What's become of Campus Speech Codes?

When I was in grad school from 1993-1995, policies against “hateful speech” were all the rage on college campuses, especially in the northeast. Respected universities (including the Ivy League and the Seven Sisters) that once had been bastions of free expression and the exchange of ideas, became timid creatures wherein the least off-color remark could lead to firing or loss of tenure or expulsion.

The thinking behind the codes was that sensitive students couldn’t learn if they were in an “oppressive” environment of “hateful speech.” This GD can be about whether that’s a valid position.

By the time the speech code concept had spread to the South and my school, the University of Georgia, the backlash was already beginning, and the local outcry was such that the proposed code was never adopted.

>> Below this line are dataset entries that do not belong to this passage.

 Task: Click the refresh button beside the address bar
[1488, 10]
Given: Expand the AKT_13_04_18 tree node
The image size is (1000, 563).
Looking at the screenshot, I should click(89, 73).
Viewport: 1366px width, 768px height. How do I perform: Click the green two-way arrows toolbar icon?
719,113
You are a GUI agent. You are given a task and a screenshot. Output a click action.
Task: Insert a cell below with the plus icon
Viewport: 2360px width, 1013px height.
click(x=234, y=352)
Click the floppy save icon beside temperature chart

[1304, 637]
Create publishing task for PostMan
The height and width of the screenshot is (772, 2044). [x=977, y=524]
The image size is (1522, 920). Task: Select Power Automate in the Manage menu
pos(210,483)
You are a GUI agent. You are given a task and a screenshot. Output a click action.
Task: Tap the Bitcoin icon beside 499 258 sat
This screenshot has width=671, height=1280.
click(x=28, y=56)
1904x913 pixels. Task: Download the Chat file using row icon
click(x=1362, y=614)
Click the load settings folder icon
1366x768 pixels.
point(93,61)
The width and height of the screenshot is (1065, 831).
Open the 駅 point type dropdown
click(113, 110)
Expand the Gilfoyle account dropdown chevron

Six years later, are the codes still in place at the schools that had them? I’ve heard nothing about them in years, but my current life is now far from the halls of academe.

Well, many of the public schools that passed speech codes had the codes challenged in courts and lost on First Amendment grounds.

IIRC, in California (where I went to school) a statute was passed requiring private schools to have speech codes no more strict than the public schools. End result, private schools in California don’t have speech codes anymore.

I don’t know what happened in private schools outside of Cal., but I imagine the whole idea has become somewhat passe.

I always thought the codes were crap. Certainly, students should be expelled/professors canned if their racism, sexism, etc., would denigrate the (hypothetical) reasonable student’s ability to get an education, but I don’t think that certain “magic words” automatically make it harder for that hypothetical student. Context, intent, etc. always make a difference, and the codes didn’t provide for that.